Genesis 24 is filled with all sorts of curiosities for the modern reader. Among them are arranged weddings and endogamy (cousin marriage), nose rings and veils, oaths made on naked thighs and the use of comments about camels to determine God’s will.
The lectionary reading for Sunday understandably includes only 23 of the chapter’s 67 verses. The chapter makes liberal use of the ancient story telling technique of repeating blocks of material within the narrative, so the section rehearses the same information several times. In shortening the reading, however, the lectionary’s editor manages to obscure the author’s main point: God is continuing to provide for the fulfillment of his covenant promise.
When Abraham has grown old and his wife Sarah has died, the patriarch charges his unnamed servant to return to the upper Mesopotamian region from which Abraham migrated to obtain a wife for Isaac.
The servant is prohibited from taking Isaac back to Mesopotamia; God has promised the land of Canaan to Abraham and his descendants and it is in Canaan that Isaac must stay. To take Isaac back “home” at this stage in the game would be to give up on the promise. The servant should not allow Isaac to be reabsorbed into Mesopotamian culture.
But neither is the servant to obtain a wife for Isaac from among the Canaanites. Isaac must not assimilate into Canaanite culture, either. Abraham’s demand presages later prohibitions on marrying “foreign” wives, lest one be seduced by their gods and their pagan ways.
The servant returns to Mesopotamia as Abraham directed and waits by a well in the evening “when women go out to draw water.” Abraham’s emissary devises a little test to determine God’s selection. He will ask for a drink. If the woman not only offer’s the servant a drink, but offers to water his camels as well, that’s the one God has chosen.
The Lord leads the servant to a pretty young virgin named Rebekah, the granddaughter of Abraham’s brother Nahor. Endogamy was and is a common practice throughout the world. The servant offers presents to Rebekah and she takes him to her family for lodging. The offer of lodging is in keeping with ancient practices of hospitality. When he arrives at Rebekah’s home, the servant explains his mission to Rebekah’s family. He tells them that that Abraham has become rich so they will know that this proposed marriage will be good for Rebekah.
After hearing the servant’s tale, Rebekah’s father Bethuel and her brother Laban (whom we will meet again in the Jacob stories) agree that this is the Lord’s doing and they assent to the marriage. When it actually comes time for the servant to return to Canaan with Isaac’s bride, however, the family asks Rebekah if she consents to making the journey. Only with Rebekah’s approval does the entourage depart.

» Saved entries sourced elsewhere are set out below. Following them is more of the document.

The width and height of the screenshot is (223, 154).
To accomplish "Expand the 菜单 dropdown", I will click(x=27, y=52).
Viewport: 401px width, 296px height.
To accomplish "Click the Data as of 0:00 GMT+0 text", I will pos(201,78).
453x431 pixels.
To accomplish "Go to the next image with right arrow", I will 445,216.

Rebekah, with her maid acting as a chaperone, returns to Canaan with the servant. In her own way, she is following in Abraham’s footsteps and making her own journey of faith. Upon the group’s arrival at Isaac’s camp, Isaac takes Rebekah into the empty tent of his mother Sarah, indicating that Rebekah has now become the matriarch of the clan. The two marry, and Isaac’s love for Rebekah comforts him in the absence of his mother. (A psychologist might have fun with that last line).
While there are both strikingly bizarre and exceedingly lovely elements in the story, the author of Genesis has two primary interests.

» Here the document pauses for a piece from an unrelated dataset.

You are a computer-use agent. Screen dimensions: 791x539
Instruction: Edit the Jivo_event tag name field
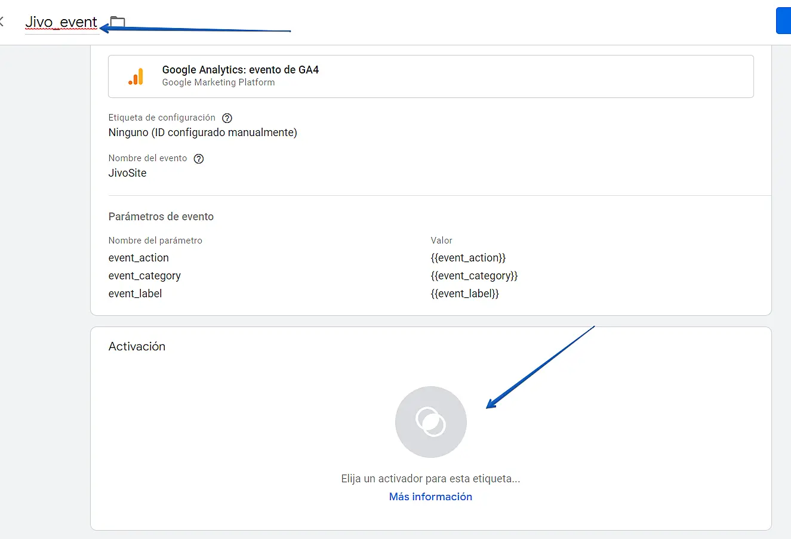point(61,23)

First, God is faithful to his covenant promise. God promised Abraham descendants as numerous as the stars and land upon which to live. The miraculous birth of Isaac in Abraham’s old age was the first step in fulfilling that promise. In providing a bride for Isaac, God moved the fulfillment of his his covenant promise another step forward. Through Rebekah, the next heir of the promise would be born.
The text is filled with language attributing mission success to God. Upon finding Rebekah, the servant prostrated himself before the Lord and prayed:
“Praise the LORD, the God of my master Abraham, who has not withheld His kindness and faithfulness from my master. As for me, the LORD has led me on the journey to the house of my master’s relatives.”(Genesis 24:27)
The servant’s success is a fulfillment of Abraham’s prophetic word:
[Abraham] said to me, ‘The LORD before whom I have walked will send His angel with you and make your journey a success, and you will take a wife for my son from my family and from my father’s household. (Genesis 24:40)
Second, God’s people can’t let themselves be absorbed into the dominant culture. In the story of Abraham, that concern comes out in the prohibition of a Canaanite bride for Isaac. Later Old Testament authors saw intermarriage and the consequent adoption of pagan practices as a threat to the covenant (although there are exceptions in the Old Testament narrative).
Even in the New Testament, Paul, for whom covenant membership was no longer a matter of biological birth, gave the direction, “Do not be yoked together with unbelievers” (2 Corinthians 6:14). Is marriage is Paul’s view here? Paul allows Christians to remain with the unbelieving spouses they already have (if the unbelievers are willing) (1 Corinthians 7:12-16), but it seems doubtful that Paul would recommend voluntarily entering such a relationship.
The matter at hand, however, goes far beyond the issue of marriage. How does one keep oneself and one’s community faithful to the God of Abraham, Isaac and Jacob while living in a Canaanite world?